The intravenous, rapidly acting P2Y12 inhibitor cangrelor reduces the rate of ischemic events during PCI with no significant increase in severe bleeding. However, the efficacy and safety of cangrelor compared with clopidogrel in patients treated with single vessel (SV)‐percutaneous coronary intervention (PCI) or multivessel (MV)‐PCI remains unexplored.
We studied the modified intention‐to‐treat population of patients from the CHAMPION PHOENIX trial who were randomized to either cangrelor or clopidogrel. We used logistic regression and propensity score matching to evaluate the effect of cangrelor compared with clopidogrel on the primary efficacy outcome (composite of death, myocardial infarction, ischemia‐driven revascularization, or stent thrombosis) at 48 hours. The safety outcome was moderate or severe Global Utilization of Streptokinase and tPA for Occluded Arteries bleeding at 48 hours.

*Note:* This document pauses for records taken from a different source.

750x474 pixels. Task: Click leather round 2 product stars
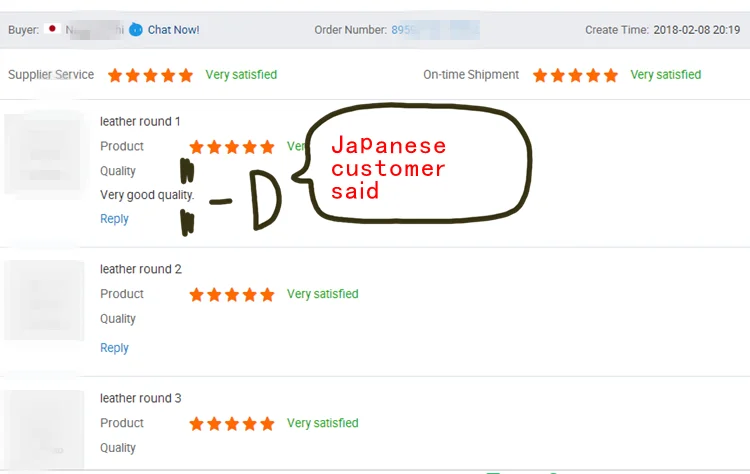click(x=232, y=295)
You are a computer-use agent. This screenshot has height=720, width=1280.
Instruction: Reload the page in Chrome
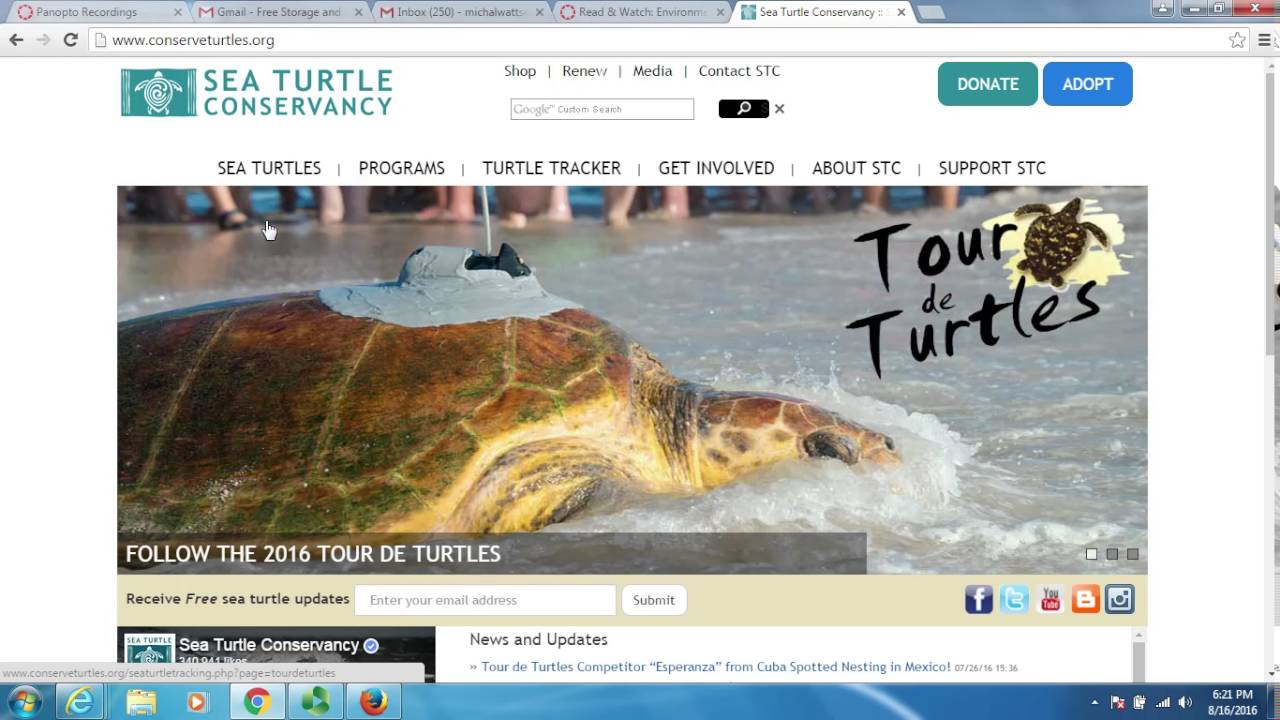(70, 40)
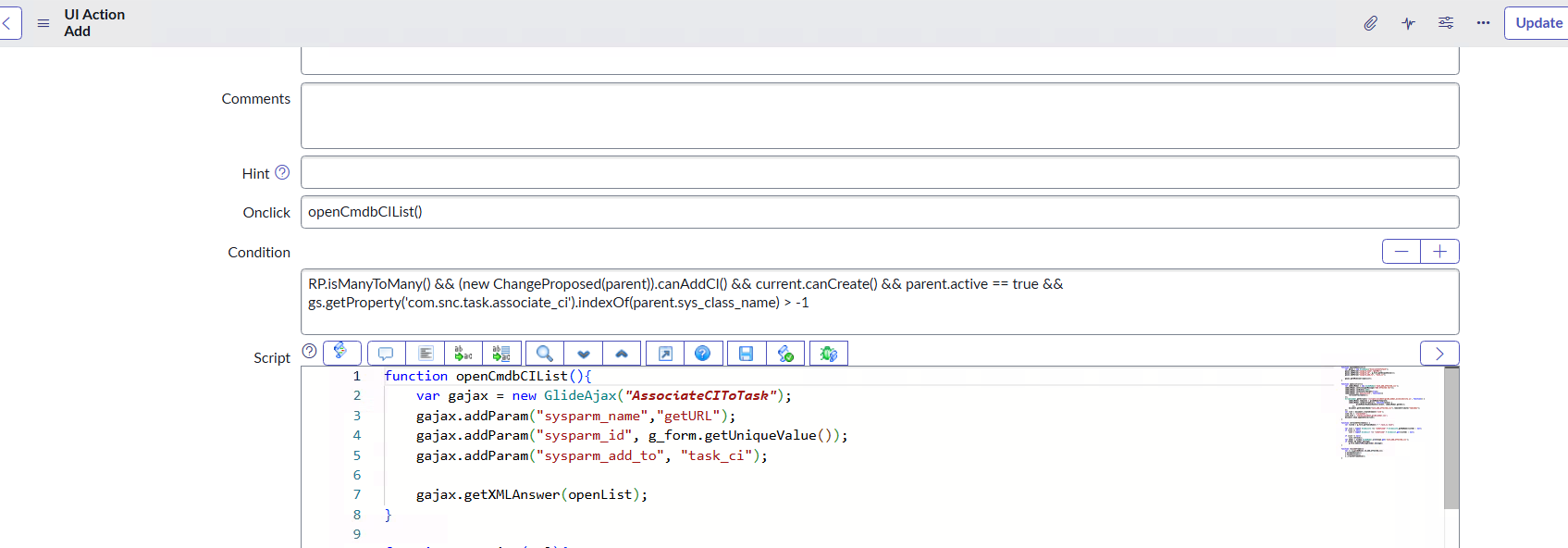Go back using the header arrow
The width and height of the screenshot is (1568, 548).
pyautogui.click(x=8, y=23)
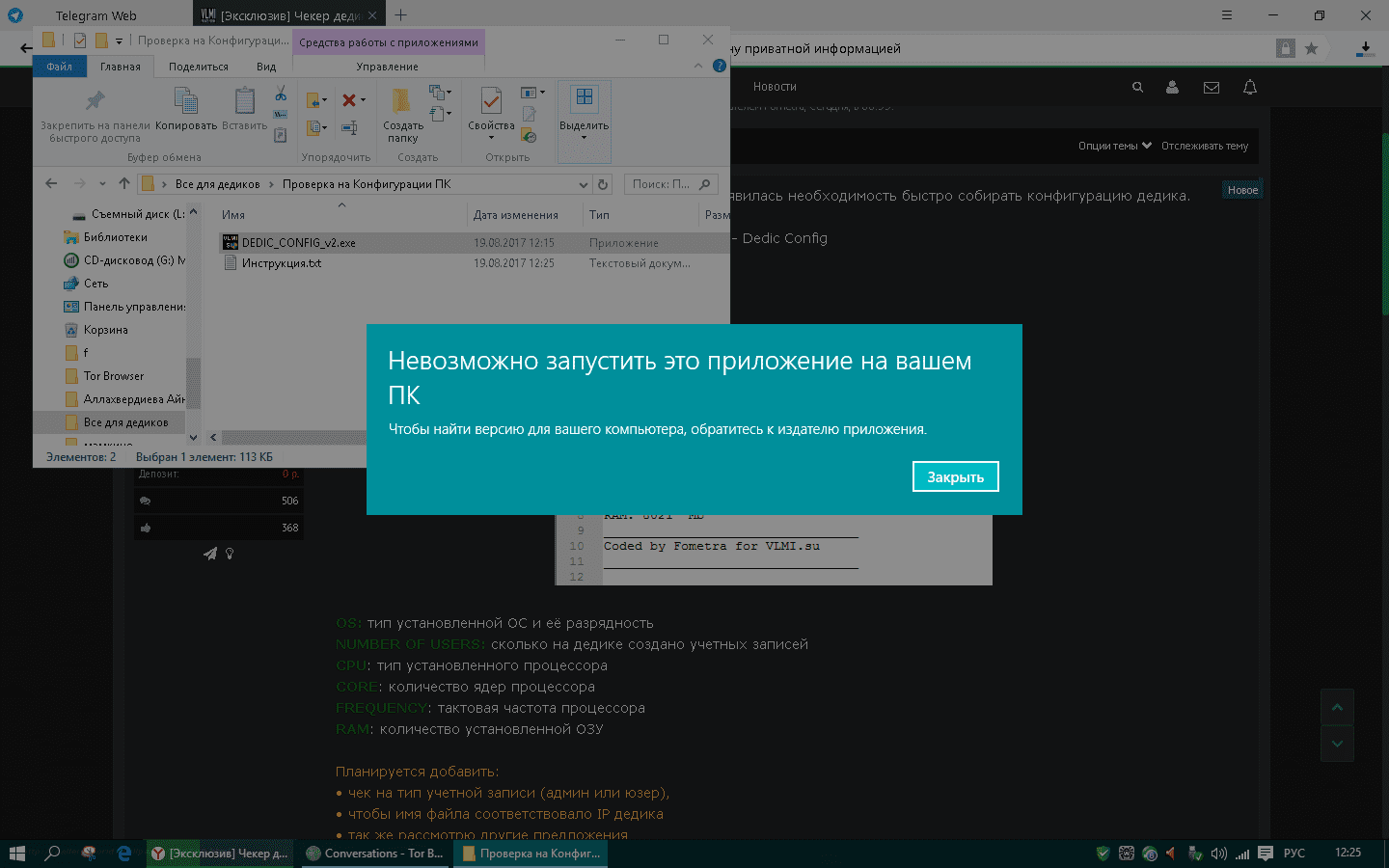Click the Отслеживать тему link
Viewport: 1389px width, 868px height.
click(x=1204, y=146)
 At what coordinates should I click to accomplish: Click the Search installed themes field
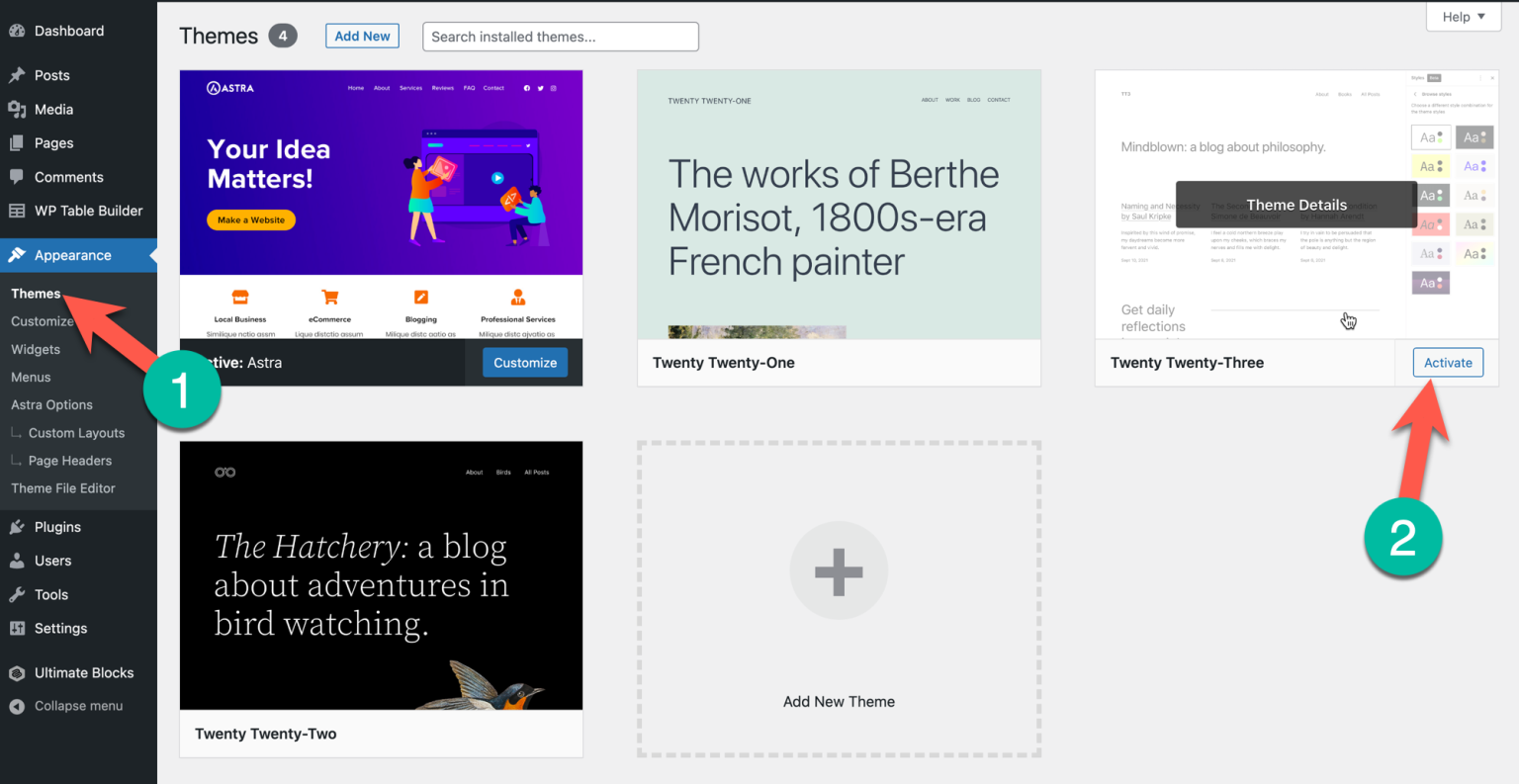560,37
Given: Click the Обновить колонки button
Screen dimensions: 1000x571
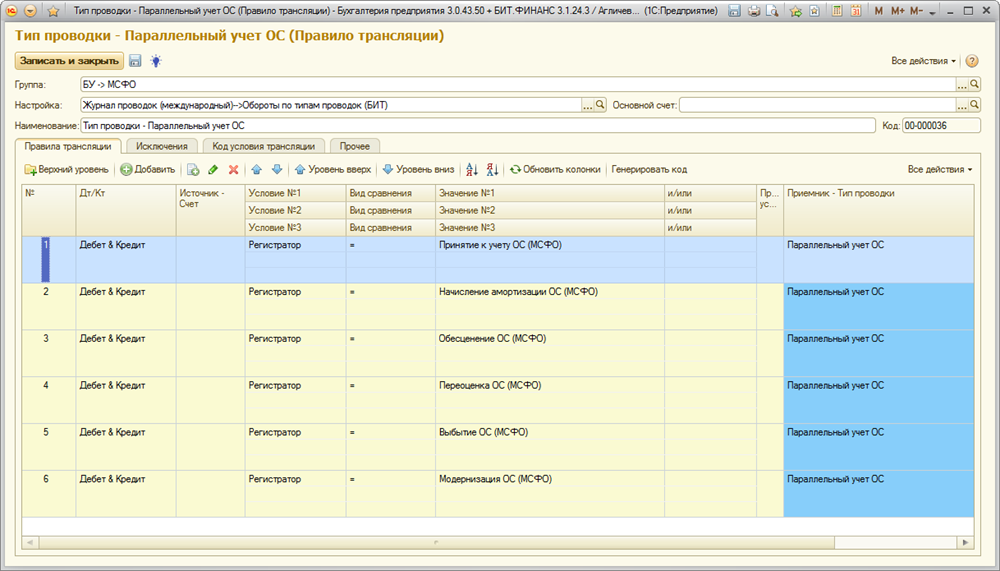Looking at the screenshot, I should (x=555, y=170).
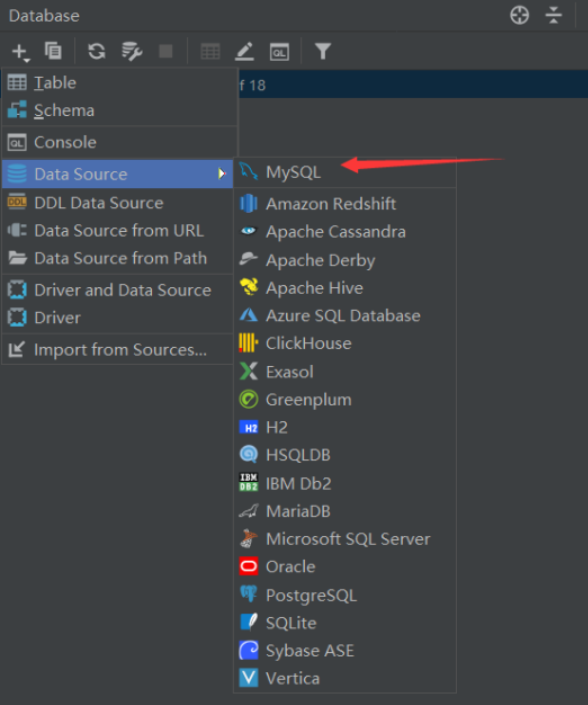Image resolution: width=588 pixels, height=705 pixels.
Task: Select Import from Sources option
Action: pyautogui.click(x=118, y=349)
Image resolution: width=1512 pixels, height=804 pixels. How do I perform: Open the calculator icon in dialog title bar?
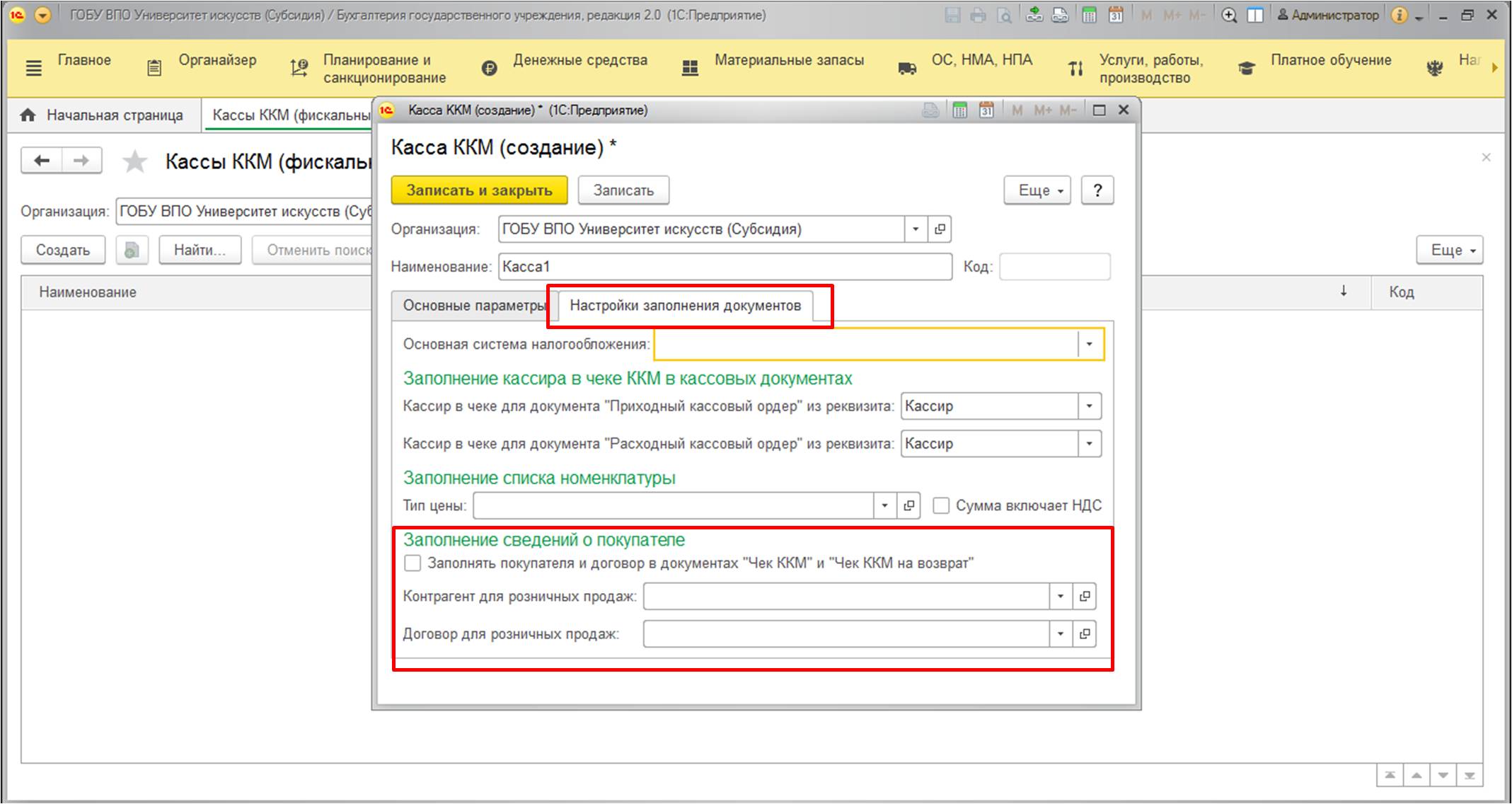[x=959, y=110]
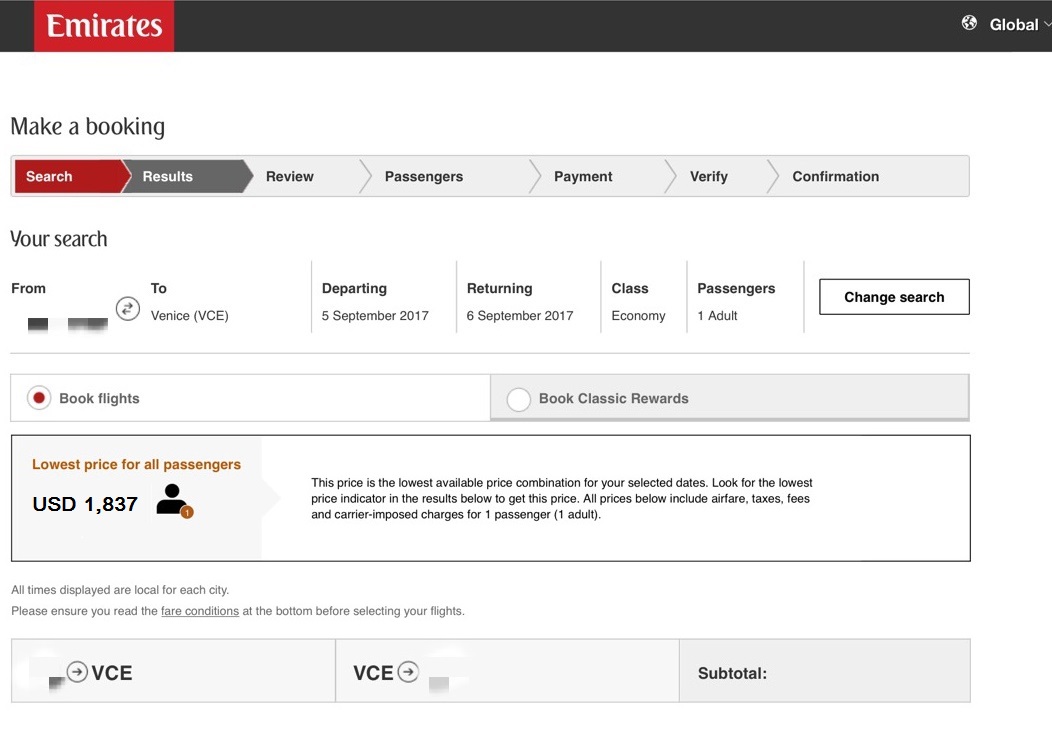
Task: Select the Passengers step
Action: click(x=424, y=177)
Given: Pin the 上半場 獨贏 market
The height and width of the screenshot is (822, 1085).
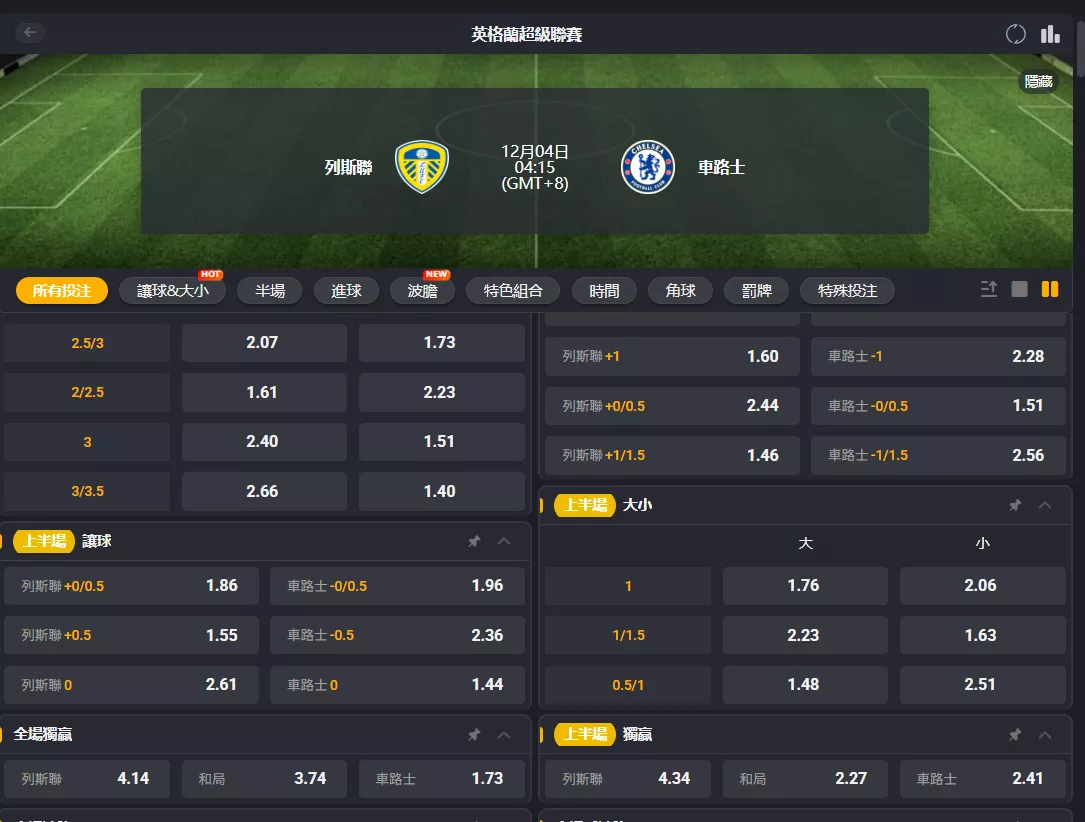Looking at the screenshot, I should tap(1015, 735).
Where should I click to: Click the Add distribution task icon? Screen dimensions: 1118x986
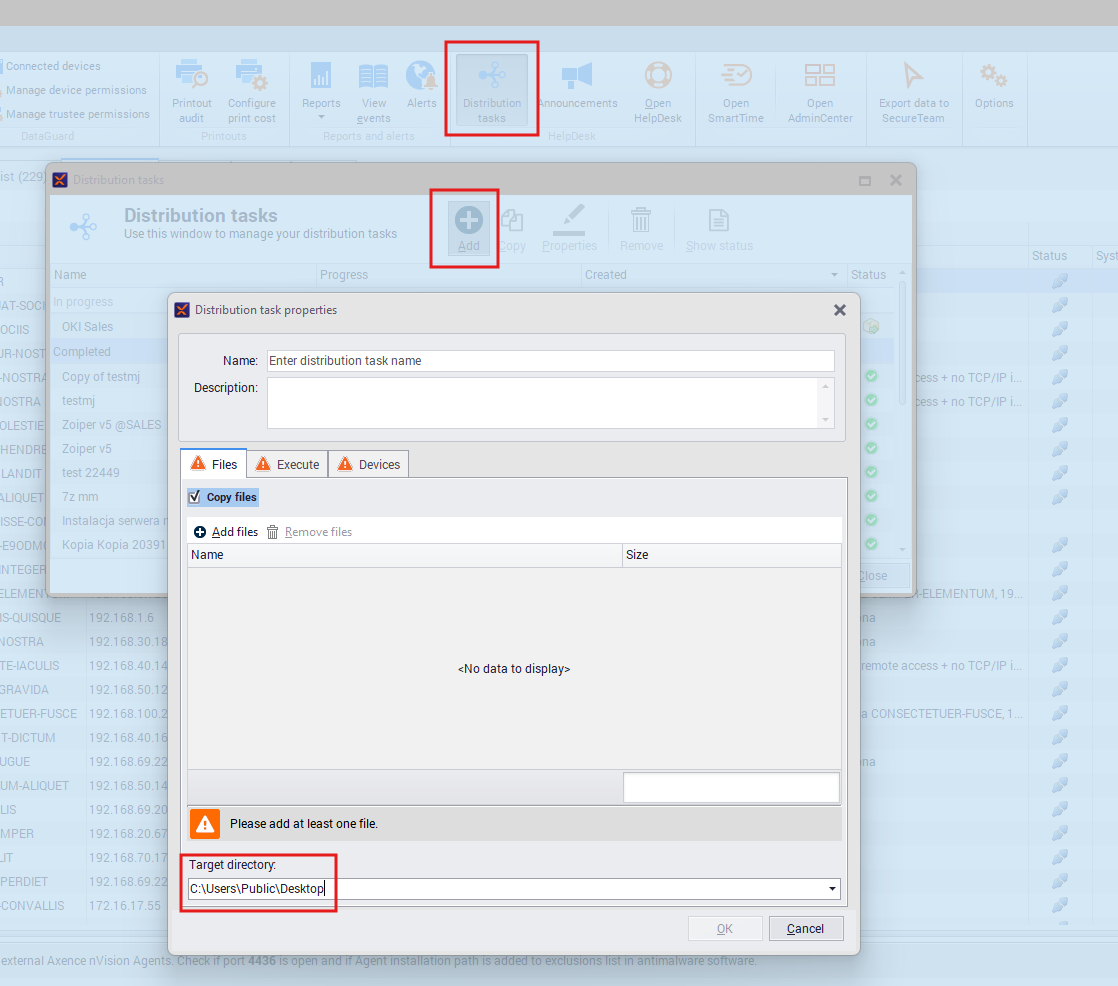click(468, 222)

Among 10 854 patients, 9204 (85%) underwent SV‐ and 1650 (15%) MV‐PCI. After adjustment, cangrelor was associated with similar reductions vs clopidogrel in the primary efficacy outcome in patients undergoing SV‐PCI (4.5% vs 5.2%; odds ratio [OR] 0.81 [0.66‐0.98]) or MV‐PCI (6.1% vs 9.8%, OR 0.59 [0.41‐0.85]; Pint 0.14). Similar results were observed after propensity score matching (SV‐PCI: 5.5% vs 5.9%, OR 0.93 [0.74‐1.18]; MV‐PCI: 6.2% vs 8.9%, OR 0.67 [0.44‐1.01]; Pint 0.17). There was no evidence of heterogeneity in the treatment effect of cangrelor compared with clopidogrel for the safety outcome.